General information
- Other names: Malay: ڤلابوهن کلڠ (Jawi); Chinese: 巴生港口; Tamil: கிள்ளான் துறைமுகம்; ;
- Location: Port Klang, Selangor, Malaysia.
- System: KD19 | Commuter rail station
- Owner: Keretapi Tanah Melayu
- Line: Port Klang Branch
- Platforms: 1 side platform; 1 island platform;
- Tracks: 3

Construction
- Parking: Not available in close proximity of the station, but ample parking space is available outside of the station
- Cycle facilities: No

Other information
- Station code: KD19

History
- Opened: 1899
- Rebuilt: 1995

Services
| Preceding station | Keretapi Tanah Melayu (Komuter) |  |  | Following station |
| Jalan Kastam towards Tanjung Malim |  | Tanjung Malim–Port Klang Line |  | Terminus |

Location

= Port Klang Komuter station =

Railway station in Port Klang, Malaysia

The Port Klang Komuter station (Stesen Komuter Pelabuhan Klang) is a train station in Port Klang, Selangor, Malaysia, operated by KTM Komuter. It is the western terminus, and name sake, of the Port Klang Line.

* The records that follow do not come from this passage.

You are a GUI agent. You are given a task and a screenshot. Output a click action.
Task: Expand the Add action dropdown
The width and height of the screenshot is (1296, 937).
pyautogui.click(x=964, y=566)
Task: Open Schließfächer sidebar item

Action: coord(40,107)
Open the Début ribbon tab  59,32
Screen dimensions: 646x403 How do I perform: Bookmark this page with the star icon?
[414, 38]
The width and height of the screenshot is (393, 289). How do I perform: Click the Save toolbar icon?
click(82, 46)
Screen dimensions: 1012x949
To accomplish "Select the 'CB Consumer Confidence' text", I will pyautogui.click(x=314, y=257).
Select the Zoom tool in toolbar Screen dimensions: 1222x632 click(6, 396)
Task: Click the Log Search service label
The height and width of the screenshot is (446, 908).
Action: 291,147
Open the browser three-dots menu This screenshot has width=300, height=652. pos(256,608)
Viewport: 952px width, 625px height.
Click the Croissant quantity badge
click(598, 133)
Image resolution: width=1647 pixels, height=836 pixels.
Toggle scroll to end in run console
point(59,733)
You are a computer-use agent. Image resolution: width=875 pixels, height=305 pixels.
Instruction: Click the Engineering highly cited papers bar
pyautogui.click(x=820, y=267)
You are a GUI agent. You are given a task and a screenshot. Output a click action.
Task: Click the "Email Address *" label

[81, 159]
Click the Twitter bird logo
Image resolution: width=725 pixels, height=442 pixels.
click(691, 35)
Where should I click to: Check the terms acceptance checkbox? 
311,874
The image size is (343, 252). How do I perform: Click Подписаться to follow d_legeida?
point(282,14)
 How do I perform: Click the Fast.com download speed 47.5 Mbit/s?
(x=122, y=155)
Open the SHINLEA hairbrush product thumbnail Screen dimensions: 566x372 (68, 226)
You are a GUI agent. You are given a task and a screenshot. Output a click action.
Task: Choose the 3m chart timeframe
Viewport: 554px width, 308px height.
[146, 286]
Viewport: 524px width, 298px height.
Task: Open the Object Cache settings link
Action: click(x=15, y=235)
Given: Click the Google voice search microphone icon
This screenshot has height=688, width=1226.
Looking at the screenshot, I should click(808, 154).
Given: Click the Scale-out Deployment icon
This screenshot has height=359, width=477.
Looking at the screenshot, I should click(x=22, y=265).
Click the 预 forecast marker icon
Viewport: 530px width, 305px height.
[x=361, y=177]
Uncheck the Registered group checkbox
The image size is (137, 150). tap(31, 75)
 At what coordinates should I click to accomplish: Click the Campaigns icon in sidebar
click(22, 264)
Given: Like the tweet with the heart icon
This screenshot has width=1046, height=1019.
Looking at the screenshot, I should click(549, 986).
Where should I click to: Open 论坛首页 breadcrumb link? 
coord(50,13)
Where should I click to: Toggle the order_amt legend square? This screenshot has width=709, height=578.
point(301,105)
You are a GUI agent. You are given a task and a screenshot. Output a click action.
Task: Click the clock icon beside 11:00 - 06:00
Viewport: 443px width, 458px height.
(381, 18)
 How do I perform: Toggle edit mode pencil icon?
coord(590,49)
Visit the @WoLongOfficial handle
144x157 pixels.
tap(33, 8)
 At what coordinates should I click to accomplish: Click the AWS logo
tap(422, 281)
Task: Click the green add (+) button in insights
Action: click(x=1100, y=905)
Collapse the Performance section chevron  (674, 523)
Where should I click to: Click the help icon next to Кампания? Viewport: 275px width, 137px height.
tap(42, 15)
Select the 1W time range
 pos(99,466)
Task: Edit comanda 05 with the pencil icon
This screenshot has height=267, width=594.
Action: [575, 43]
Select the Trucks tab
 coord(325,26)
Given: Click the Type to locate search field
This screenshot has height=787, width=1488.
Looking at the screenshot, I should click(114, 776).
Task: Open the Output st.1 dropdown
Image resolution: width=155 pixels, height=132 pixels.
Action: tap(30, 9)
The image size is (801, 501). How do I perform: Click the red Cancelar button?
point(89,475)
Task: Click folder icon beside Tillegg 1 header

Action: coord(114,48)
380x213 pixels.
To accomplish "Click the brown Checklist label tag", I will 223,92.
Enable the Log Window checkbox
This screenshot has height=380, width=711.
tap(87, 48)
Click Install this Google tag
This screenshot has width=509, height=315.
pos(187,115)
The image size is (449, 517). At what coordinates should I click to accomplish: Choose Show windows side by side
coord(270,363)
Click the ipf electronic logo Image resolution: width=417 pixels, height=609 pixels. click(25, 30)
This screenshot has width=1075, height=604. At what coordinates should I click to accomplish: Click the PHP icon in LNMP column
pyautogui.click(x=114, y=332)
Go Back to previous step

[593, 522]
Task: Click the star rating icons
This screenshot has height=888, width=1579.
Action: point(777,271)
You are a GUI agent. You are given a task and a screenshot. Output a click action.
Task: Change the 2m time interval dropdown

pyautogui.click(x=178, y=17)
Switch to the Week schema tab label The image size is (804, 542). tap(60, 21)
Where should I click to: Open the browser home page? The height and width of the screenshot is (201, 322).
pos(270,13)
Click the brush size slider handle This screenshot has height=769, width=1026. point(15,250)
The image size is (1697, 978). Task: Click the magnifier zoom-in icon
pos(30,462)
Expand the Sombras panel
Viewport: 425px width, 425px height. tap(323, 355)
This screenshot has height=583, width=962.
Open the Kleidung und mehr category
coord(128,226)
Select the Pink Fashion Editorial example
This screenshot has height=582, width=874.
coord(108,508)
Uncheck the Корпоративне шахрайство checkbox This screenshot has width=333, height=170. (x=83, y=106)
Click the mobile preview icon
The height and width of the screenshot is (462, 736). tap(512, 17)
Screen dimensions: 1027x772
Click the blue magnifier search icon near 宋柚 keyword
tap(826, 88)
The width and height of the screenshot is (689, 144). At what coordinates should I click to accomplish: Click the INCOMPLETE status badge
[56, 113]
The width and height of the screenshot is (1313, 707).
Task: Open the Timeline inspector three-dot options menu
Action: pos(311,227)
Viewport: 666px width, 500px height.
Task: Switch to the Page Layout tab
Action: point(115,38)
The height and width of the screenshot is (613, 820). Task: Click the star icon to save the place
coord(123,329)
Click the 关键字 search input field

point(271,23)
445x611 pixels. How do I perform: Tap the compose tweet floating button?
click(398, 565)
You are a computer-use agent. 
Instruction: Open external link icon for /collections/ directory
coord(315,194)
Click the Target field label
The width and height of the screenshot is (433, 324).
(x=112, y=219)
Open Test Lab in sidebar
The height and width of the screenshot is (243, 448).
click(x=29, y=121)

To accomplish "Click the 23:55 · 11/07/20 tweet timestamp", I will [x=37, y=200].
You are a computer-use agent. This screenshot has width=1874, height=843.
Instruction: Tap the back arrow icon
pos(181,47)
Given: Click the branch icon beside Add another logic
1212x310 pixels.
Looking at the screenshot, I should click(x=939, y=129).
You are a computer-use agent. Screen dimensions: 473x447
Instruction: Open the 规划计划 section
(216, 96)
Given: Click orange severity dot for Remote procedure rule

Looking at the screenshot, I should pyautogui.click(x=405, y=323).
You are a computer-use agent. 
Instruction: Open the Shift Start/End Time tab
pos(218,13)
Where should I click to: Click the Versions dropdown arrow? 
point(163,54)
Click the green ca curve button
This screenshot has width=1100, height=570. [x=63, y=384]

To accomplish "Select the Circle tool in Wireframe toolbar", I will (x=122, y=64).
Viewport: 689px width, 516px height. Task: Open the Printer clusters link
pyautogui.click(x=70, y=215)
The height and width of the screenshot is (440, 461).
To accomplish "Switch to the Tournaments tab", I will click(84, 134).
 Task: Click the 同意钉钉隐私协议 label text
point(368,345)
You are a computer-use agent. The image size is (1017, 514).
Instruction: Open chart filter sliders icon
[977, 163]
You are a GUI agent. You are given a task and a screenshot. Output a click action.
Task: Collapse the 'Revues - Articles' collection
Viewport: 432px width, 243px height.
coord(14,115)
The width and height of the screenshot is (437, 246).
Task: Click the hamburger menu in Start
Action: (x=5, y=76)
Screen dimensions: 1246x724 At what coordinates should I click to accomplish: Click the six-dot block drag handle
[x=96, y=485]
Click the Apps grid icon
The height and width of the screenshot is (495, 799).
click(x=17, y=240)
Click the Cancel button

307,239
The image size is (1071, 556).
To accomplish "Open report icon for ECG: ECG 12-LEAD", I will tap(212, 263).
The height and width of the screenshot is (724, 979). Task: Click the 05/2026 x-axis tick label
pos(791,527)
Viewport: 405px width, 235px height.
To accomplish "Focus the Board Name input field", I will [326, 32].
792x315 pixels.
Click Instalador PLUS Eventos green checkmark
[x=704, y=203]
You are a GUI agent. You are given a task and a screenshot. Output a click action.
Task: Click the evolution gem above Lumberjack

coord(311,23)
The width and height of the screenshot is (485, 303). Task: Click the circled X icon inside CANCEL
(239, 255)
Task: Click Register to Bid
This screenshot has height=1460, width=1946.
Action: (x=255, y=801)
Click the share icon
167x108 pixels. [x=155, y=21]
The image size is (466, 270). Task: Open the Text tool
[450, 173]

This station is within walking distance of the South Port cruise ship terminal, Port Klang Immigration Centre, and the Pulau Ketam ferry terminal.

Many primary and secondary schools are located in the proximity, and because of that, this station can get packed during the mornings and evenings.

The station is connected to an 11.2 km single line track which terminates at Westport. The railway track which uses block trains to carry logistics began operations on 9 December 1998.